Answering Behavioral Questions: Your Failure, Your Success!

3 min read

Behavioral questions are focused on determining how an applicant will react in certain employment-related situations. Interviewers today believe that your past performance in the workplace can predict your future performance in their company.

Rather than asking on how you would perform and behave, they will just ask how did you behave. The interviewer wants to know how you handled a situation before, instead of asking what you might do in a given situation.

Tell Me about a Failure

Based on a research, the toughest interview question today is “Tell me about a time you failed.” More and more interviewers are including this type of question in their standard behavioral interviews. Some of them will even tell you that this is very important for you to succeed a job interview.

But unfortunately, most candidates are having a hard time in answering this type of question. Why is that? Behavioral questions are critical enough, especially if it’s about a certain negative experience that you’ve encountered in your past workplace. This kind of experience may be hard for you to talk about because you want to present yourself in the best possible way.

How will you talk about failure without harming your job offer? Look on for these guides on how to answer tough questions about failure.

Answering Behavioral Questions About Failure

It is really necessary to prepare an interview story about a failure because, as mentioned earlier, this question has become extremely common. It is also a question that can really affect your application if you screw it up. Some interviewers still stick to the traditional “shiny” questions that ask about your awesome teamwork skills. But isn’t better when you’re always prepared?

When preparing your answers for the questions about failure, keep in mind the STAR format. This format is a job interview technique used by interviewers to gather all the relevant information about a specific capability that the job requires.

In creating a STAR framework, you simply write down a few bullet points for each of the key aspects of your story (Situation/Task, Approach, and Results). This method allows you to hit all of your key points while keeping your answer concise.

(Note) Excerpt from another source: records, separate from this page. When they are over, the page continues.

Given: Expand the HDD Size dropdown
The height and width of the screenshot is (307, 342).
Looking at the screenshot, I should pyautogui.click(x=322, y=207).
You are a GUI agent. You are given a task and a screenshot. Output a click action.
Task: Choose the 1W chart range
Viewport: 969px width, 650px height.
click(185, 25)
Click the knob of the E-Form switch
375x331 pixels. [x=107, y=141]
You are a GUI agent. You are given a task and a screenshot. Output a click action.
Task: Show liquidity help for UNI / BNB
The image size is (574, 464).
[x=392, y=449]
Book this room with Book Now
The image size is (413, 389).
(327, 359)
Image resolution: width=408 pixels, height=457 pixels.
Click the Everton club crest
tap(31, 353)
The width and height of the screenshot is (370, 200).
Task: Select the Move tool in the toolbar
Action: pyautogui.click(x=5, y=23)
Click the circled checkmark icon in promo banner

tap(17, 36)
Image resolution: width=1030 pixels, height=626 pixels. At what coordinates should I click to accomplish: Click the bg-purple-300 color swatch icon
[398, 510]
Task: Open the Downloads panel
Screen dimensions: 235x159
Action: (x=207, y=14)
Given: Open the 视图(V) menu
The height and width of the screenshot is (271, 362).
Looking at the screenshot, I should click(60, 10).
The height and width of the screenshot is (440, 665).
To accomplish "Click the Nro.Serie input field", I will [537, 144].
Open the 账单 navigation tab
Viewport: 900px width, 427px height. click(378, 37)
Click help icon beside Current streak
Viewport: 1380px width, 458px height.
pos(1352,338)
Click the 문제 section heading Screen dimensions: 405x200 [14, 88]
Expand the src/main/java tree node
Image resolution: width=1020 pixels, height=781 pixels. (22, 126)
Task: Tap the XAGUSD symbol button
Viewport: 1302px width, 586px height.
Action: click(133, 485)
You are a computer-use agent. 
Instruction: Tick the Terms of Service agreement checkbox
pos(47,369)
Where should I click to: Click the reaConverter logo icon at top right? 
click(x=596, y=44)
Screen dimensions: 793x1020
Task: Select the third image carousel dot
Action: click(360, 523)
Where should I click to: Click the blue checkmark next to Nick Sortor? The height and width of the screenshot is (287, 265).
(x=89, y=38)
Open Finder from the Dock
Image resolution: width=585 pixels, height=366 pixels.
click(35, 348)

Choosing a Good Failure Story

Before you make your STAR framework, you must first choose the right failure story to talk about. It’s really important to decide a story that will represent you well. Here are some guidelines that you can consider:

Pick a genuine failure.

Don’t try to cover things up. You’re not fooling anyone. If the interviewer wants you to tell a failure story about your past workplace, at least try to bring out a story that has happened a long time ago. Pick a story wherein something fairly important didn’t go well due to lack of your actions.

Don’t exaggerate.

You don’t have to confess your deepest and darkest secrets. Do not choose a kind of failure that resulted to a serious personal mistake. A team failure will work because you share responsibilities as a group.

Focus on your learning.

Discuss the things that you’ve learned after that failure. Talk about why you think things went badly, what you would have done, and what you will be doing to move forward.

Don’t Forget Practice Makes Perfect

We all know that candidates who prepare and practice land more job offers. You should certainly have considered the rough outlines of how you will answer any given type of question. You need to write down the questions you expect to be asked, and then the best answer for it.

Passing the behavioral questions is a great stepping stone to succeed a job interview that you’re aiming for. So be sure to answer in the best possible way that you can.